Kawiorski Michal M, Vicente Agustina, Lourido Daniel, Muriel Alfonso, Fandiño Eduardo, Méndez José C, Sánchez-González Víctor, Aguado Alba, Álvarez-Velasco Rodrigo, Alonso de Leciñana María
Department of Neurology Stroke Center, University Hospital Ramón y Cajal, IRYCIS, Madrid, Spain; Department of Neurology Stroke Center, University Hospital La Paz, IdiPAZ, Madrid, Spain.
Department of Radiology, University Hospital Ramón y Cajal, IRYCIS, Madrid, Spain.
J Stroke Cerebrovasc Dis. 2016 May;25(5):1062-1069. doi: 10.1016/j.jstrokecerebrovasdis.2016.01.009. Epub 2016 Feb 5.
It has been debated whether the penumbral pattern, as identified using multimodal imaging, is a specific marker of tissue viability in ischemic stroke. We assessed whether perfusion computed tomography (PCT) accurately identifies salvageable tissue and helps predict postreperfusion outcomes.
A retrospective study of patients with anterior circulation stroke undergoing reperfusion therapies who had a PCT before treatment and an assessment of vessel recanalization post treatment was conducted. Tissue at risk was considered as that with reduced cerebral blood flow, whereas the infarct core was the region of reduced cerebral blood volume, the mismatch region being salvageable tissue. The volume of hypodensity in slices corresponding to perfusion acquisition cage in 24-hour computed tomography (partial lesion volume [PLV]) was measured. Outcome variables were the amount of preserved tissue, that is, the difference between volumes of tissue at risk and PLV expressed as a percentage, and the modified Rankin Scale (mRS) score at 3 months.

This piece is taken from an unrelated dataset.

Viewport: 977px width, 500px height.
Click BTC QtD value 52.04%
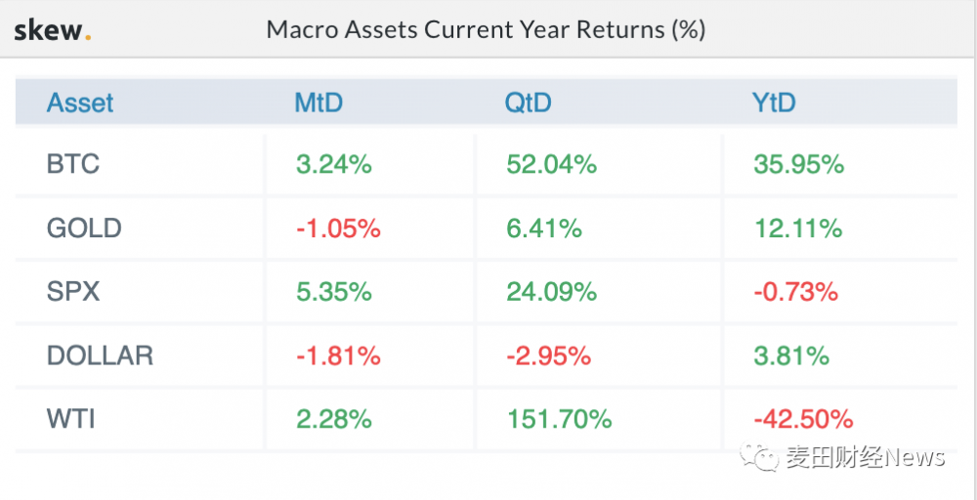551,164
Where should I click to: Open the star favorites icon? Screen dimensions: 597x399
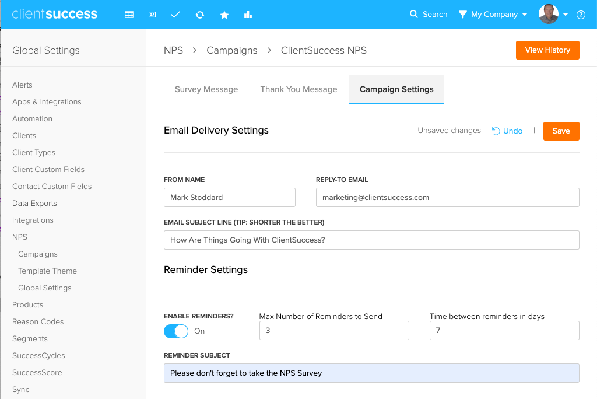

Patients (n = 34) meeting the inclusion criteria were included. Vessel recanalization was associated with a larger amount of tissue at risk preserved from definite lesion (89% [interquartile range {IQR}: 76-94] versus 46% [IQR: 23-86], P < .005). The amount of preserved tissue correlated with clinical outcome at 24 hours: for each 10% of preserved tissue, the National Institutes of Health Stroke Scale score improved by 3 points (95% confidence interval [CI]: -4.9 to -.8, P = .007) and was the only predictor of independency (mRS score 0-2) following adjustment for covariates (odds ratio 1.15, 95% CI: 1.04-1.28, P = .005).
PCT provides accurate markers of viability of tissue in acute ischemic stroke and could help predict the degree of improvement following reperfusion.
使用多模态成像识别的半暗带模式是否为缺血性卒中组织存活的特异性标志物一直存在争议。我们评估了灌注计算机断层扫描(PCT)能否准确识别可挽救组织并有助于预测再灌注后的结局。
对接受再灌注治疗的前循环卒中患者进行回顾性研究,这些患者在治疗前进行了PCT检查,并在治疗后评估了血管再通情况。将有血流灌注减少的组织视为危险组织,而梗死核心是脑血容量减少的区域,不匹配区域即为可挽救组织。测量了与24小时计算机断层扫描中灌注采集框相对应的切片中的低密度体积(部分病变体积[PLV])。结局变量为保留组织的量,即危险组织体积与PLV之差,以百分比表示,以及3个月时的改良Rankin量表(mRS)评分。
纳入了符合纳入标准的34例患者。血管再通与从明确病变中保留的更多危险组织相关(89%[四分位间距{IQR}:76 - 94]对46%[IQR:23 - 86],P <.005)。保留组织的量与24小时时的临床结局相关:每增加保留组织的10%,美国国立卫生研究院卒中量表评分改善3分(95%置信区间[CI]: - 4.9至 - 0.8,P =.007),并且在对协变量进行调整后是独立性(mRS评分0 - 2)的唯一预测因素(优势比1.15,95%CI:1.04 - 1.28,P =.005)。
PCT可提供急性缺血性卒中组织存活的准确标志物,并有助于预测再灌注后的改善程度。